‘El camino negro 2. Una muerte pagana’, brutal y nihilista conclusión

Si algo se desprendía de la lectura del primer volumen de ‘El camino negro’, eso era que el rumbo que llevaban las aventuras de Magnus el Negro aquí imaginadas por Brian Wood no podían tener un final feliz. Ni falta que le hacía. Seamos francos: por más que como lectores siempre nos guste que las historias se cierren ofreciendo una conclusión en la que el héroe, por más desagradable que sea, termine victorioso contra todo pronóstico, hay veces que dicho final se fuerza sobremanera contradiciendo otras disquisiciones que aluden a la naturaleza del relato, de la ambientación de éste o, de nuevo, del talante con el que los personajes, corpóreos como pueden llegar a ser, traspasan la superficie plana del papel, antojándosenos tan veraces como si de verdaderos antepasados nuestros se trataran. Y, claro, cuando eso pasa, cuando hay tanto con lo que marcar la diferencia y desequilibrar la balanza en favor de otro tipo de desenlace, a la luz de lo que éste arroja no queda más que levantarse e hincar la rodilla porque, señores, lo que Brian Wood consigue no está al alcance de cualquiera.
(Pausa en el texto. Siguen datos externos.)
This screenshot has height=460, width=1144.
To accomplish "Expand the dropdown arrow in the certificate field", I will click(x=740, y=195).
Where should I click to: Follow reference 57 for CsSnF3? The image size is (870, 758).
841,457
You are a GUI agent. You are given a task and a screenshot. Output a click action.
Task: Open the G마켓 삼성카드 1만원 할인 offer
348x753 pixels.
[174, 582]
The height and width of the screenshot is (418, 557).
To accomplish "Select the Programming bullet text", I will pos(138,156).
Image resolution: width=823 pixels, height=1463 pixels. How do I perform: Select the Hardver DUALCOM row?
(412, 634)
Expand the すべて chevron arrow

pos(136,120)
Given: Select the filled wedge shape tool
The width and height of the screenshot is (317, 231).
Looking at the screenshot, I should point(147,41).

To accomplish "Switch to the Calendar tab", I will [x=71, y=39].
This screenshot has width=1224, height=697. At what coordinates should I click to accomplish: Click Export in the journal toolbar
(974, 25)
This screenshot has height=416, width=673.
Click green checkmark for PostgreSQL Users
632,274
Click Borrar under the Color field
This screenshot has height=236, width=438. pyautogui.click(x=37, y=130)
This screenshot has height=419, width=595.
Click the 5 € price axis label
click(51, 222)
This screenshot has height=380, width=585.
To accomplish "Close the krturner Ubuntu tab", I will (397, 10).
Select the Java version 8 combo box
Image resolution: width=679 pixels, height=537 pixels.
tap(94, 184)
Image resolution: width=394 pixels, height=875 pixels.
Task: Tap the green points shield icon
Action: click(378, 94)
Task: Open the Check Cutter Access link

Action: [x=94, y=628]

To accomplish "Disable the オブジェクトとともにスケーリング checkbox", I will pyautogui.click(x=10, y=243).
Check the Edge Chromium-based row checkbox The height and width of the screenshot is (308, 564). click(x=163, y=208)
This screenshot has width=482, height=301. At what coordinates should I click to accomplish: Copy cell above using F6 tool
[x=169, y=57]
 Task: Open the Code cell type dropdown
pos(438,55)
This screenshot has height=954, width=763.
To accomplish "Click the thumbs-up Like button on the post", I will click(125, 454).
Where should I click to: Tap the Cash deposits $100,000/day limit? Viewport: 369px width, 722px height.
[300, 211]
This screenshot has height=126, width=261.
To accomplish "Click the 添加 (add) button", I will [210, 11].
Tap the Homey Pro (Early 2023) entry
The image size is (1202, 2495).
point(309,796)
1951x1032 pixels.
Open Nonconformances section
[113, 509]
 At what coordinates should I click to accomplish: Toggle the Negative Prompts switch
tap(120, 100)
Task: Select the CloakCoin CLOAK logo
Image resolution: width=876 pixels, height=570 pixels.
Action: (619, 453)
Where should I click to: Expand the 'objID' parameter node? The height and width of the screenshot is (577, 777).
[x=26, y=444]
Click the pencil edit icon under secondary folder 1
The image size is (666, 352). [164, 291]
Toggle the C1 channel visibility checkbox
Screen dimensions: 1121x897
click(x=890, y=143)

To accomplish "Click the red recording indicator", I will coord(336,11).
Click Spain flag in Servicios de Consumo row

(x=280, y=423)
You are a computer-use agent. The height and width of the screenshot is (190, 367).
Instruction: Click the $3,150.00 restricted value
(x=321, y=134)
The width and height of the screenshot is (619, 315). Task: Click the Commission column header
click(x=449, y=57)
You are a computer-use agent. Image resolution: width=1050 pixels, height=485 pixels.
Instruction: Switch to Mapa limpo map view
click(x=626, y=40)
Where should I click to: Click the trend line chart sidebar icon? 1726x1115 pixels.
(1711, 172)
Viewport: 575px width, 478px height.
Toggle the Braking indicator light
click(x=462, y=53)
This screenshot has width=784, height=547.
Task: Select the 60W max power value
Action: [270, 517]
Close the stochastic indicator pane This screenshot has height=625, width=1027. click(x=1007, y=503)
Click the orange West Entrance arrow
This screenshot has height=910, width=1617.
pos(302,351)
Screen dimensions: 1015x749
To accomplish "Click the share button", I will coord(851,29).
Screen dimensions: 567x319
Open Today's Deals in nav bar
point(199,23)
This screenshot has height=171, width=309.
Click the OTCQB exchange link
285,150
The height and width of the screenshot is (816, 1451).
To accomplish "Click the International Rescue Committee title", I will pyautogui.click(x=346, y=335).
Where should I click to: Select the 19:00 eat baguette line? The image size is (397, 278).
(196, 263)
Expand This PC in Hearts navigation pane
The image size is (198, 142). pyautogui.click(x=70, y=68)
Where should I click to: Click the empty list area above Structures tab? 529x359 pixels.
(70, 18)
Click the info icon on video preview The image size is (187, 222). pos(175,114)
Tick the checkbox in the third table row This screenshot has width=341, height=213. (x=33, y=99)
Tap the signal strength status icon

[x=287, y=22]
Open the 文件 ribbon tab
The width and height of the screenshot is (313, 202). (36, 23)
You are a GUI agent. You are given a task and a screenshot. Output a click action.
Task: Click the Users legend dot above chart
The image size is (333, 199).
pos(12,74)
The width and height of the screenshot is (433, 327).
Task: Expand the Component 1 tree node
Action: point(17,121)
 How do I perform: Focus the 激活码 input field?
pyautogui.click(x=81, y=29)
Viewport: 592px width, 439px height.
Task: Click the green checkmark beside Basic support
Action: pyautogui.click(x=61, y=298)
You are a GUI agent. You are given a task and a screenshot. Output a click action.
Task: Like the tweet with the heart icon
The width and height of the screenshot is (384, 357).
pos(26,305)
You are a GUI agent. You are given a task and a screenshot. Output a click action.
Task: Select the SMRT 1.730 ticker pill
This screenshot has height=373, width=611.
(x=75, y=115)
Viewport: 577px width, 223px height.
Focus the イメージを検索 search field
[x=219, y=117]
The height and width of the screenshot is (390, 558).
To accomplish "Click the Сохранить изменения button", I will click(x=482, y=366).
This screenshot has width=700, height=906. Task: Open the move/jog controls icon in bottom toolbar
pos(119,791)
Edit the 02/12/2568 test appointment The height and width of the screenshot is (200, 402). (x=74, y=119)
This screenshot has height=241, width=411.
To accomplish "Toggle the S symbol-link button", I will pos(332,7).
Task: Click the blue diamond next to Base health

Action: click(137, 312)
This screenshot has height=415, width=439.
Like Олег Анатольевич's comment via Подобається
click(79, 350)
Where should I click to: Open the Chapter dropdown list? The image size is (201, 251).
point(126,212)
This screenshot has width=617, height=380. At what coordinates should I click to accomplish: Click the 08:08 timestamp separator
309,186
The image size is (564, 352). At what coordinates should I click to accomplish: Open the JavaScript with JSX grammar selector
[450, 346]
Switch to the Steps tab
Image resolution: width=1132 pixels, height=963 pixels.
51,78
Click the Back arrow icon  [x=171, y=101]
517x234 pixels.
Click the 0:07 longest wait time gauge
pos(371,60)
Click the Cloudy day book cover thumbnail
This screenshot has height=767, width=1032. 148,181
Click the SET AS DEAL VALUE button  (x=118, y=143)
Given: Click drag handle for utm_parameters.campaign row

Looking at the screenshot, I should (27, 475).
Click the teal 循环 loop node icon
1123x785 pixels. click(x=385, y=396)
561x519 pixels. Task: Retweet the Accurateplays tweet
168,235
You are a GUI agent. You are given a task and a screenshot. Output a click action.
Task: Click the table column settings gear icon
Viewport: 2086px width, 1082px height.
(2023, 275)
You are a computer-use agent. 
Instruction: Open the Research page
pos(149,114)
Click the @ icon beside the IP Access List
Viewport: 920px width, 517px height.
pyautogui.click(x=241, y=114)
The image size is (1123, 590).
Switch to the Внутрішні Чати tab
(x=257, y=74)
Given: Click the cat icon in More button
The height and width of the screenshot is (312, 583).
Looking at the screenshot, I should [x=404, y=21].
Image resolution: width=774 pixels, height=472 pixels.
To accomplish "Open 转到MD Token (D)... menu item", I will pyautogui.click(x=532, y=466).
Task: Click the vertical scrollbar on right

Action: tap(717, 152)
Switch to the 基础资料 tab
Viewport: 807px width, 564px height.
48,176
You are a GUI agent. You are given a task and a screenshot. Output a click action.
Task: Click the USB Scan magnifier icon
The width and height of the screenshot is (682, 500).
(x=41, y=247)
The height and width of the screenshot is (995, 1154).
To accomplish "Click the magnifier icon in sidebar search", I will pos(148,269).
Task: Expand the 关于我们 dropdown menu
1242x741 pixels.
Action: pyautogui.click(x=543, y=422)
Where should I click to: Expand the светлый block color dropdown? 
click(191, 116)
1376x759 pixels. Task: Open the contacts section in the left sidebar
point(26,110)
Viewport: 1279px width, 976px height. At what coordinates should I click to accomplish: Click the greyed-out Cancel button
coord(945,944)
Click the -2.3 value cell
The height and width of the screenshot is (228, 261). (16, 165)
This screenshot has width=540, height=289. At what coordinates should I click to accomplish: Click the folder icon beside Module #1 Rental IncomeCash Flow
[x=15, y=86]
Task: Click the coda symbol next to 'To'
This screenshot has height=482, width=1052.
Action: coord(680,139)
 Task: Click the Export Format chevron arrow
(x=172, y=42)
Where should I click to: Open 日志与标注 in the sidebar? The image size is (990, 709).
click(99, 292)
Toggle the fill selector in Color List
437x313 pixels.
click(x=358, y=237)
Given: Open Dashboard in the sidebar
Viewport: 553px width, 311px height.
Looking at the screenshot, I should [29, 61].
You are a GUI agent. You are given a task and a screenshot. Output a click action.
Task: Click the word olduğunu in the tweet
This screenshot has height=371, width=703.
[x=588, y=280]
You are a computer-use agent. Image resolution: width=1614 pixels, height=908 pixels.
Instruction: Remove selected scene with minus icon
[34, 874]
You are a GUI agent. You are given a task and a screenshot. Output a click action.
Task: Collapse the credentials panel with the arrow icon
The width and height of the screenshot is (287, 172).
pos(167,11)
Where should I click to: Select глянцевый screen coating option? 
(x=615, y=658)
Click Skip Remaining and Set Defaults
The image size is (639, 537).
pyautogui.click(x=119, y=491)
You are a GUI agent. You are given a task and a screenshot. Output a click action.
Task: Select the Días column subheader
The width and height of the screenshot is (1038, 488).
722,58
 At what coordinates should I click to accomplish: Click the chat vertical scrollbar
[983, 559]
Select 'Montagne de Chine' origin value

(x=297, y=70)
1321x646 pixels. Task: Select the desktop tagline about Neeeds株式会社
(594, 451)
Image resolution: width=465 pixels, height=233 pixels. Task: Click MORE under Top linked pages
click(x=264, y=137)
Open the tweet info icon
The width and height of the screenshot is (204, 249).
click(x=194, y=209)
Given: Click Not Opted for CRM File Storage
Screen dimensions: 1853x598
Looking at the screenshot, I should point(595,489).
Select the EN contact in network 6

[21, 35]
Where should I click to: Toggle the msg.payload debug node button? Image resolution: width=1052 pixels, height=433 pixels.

Ya dijimos en su momento que el que el guionista situara esta cabecera en latitudes nórdicas, servía al autor de ‘Northlanders’ para continuar explorando, en una suerte de maniobra apócrifa, y por si no lo había hecho ya lo suficiente en la serie de Vertigo, el microcosmos de la idiosincrasia vikinga. Y a fe mía que, si hubierámos de juzgarla como parte de la citada serie, ‘El camino negro’ se sentaría, categórica e indisputable, como la mejor de cuántas magníficas y sobresalientes historias conformaron la larga propuesta del escritor para el sello adulto de DC. Una sentencia esta que ‘Una muerte pagana’, su segundo volumen, no hace más que confirmar con argumentos que, apoyados de manera firme en el enérgico trazo de Garry Brown y en la garra que la suciedad del mismo aporta a la construcción de la atmósfera que sobrevuela por encima del Camino Negro, encuentran su mejor baza en el sobrenatural empuje que Wood confiere a Magnus, el mastuerzo protagonista.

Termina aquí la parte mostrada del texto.